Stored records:
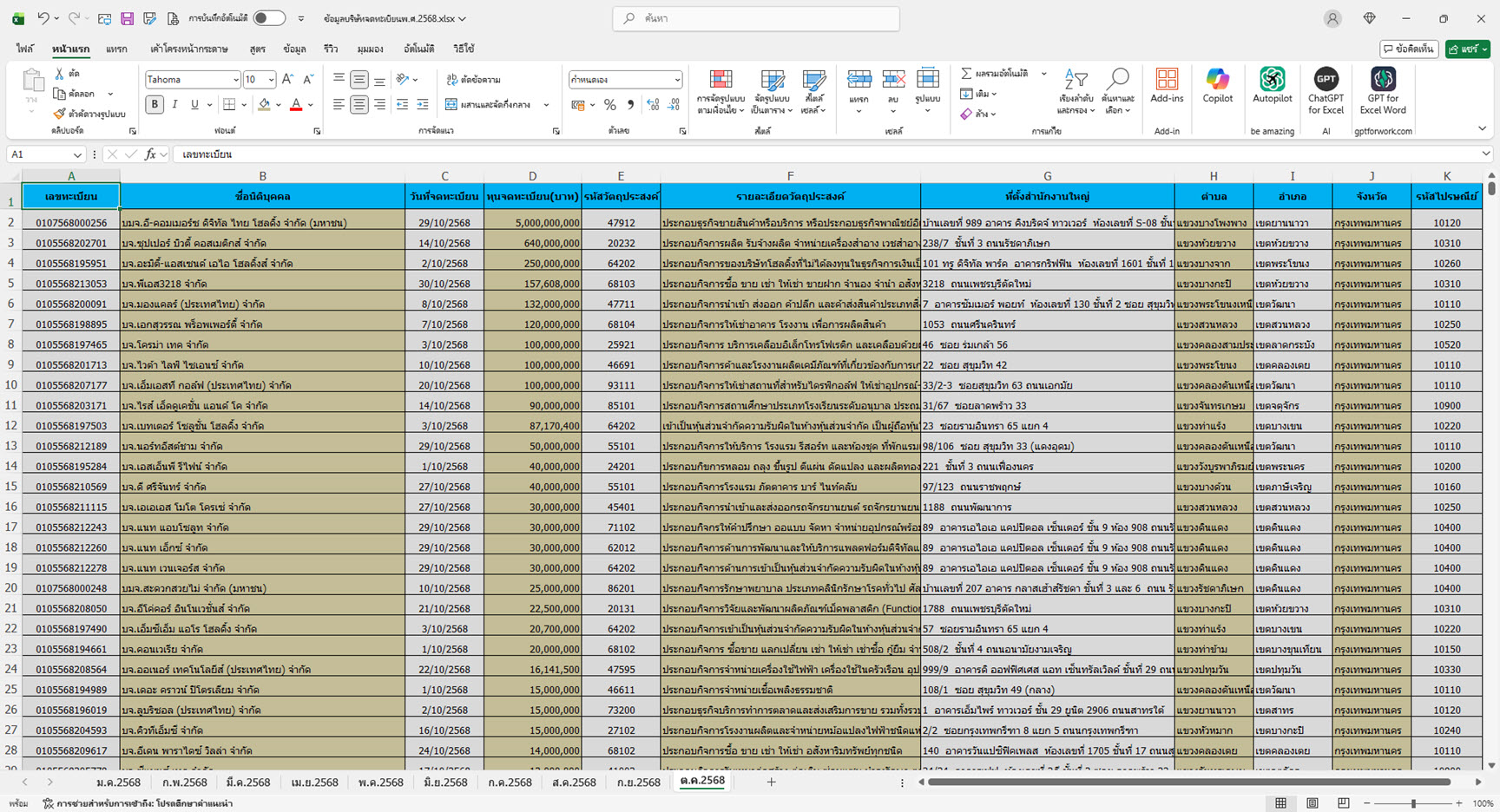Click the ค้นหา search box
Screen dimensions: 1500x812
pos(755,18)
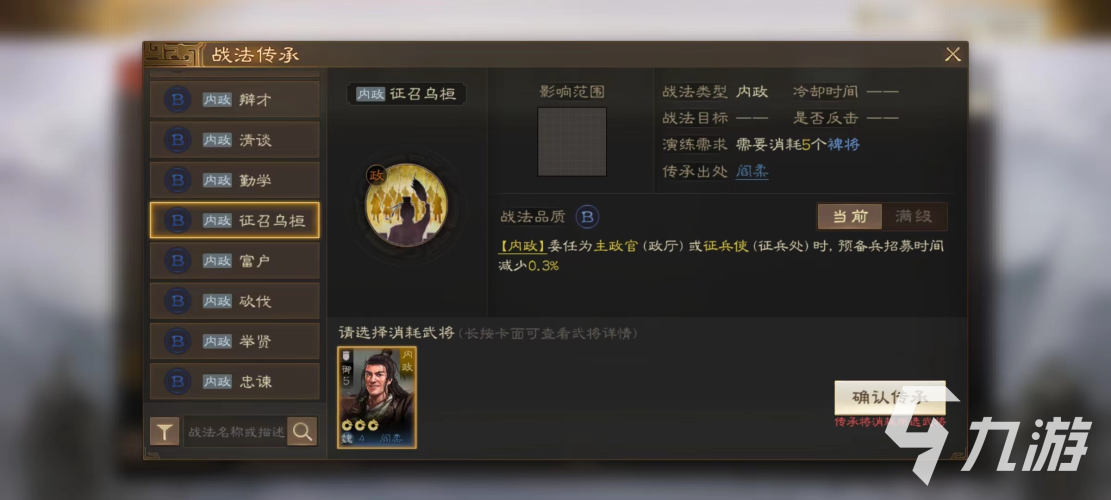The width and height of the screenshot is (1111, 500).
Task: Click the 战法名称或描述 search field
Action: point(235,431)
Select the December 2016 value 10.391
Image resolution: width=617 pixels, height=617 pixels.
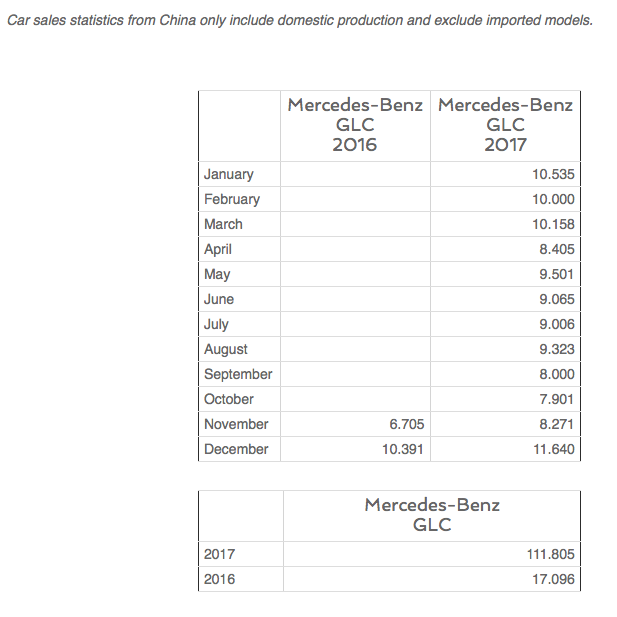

ABOUT THIS TASK:
The response must restate exactly the lines from the one containing "Select the December 2016 value 10.391" through the end of the records above and must leave out all pictures.

COMPLETED TASK:
Select the December 2016 value 10.391
Image resolution: width=617 pixels, height=617 pixels.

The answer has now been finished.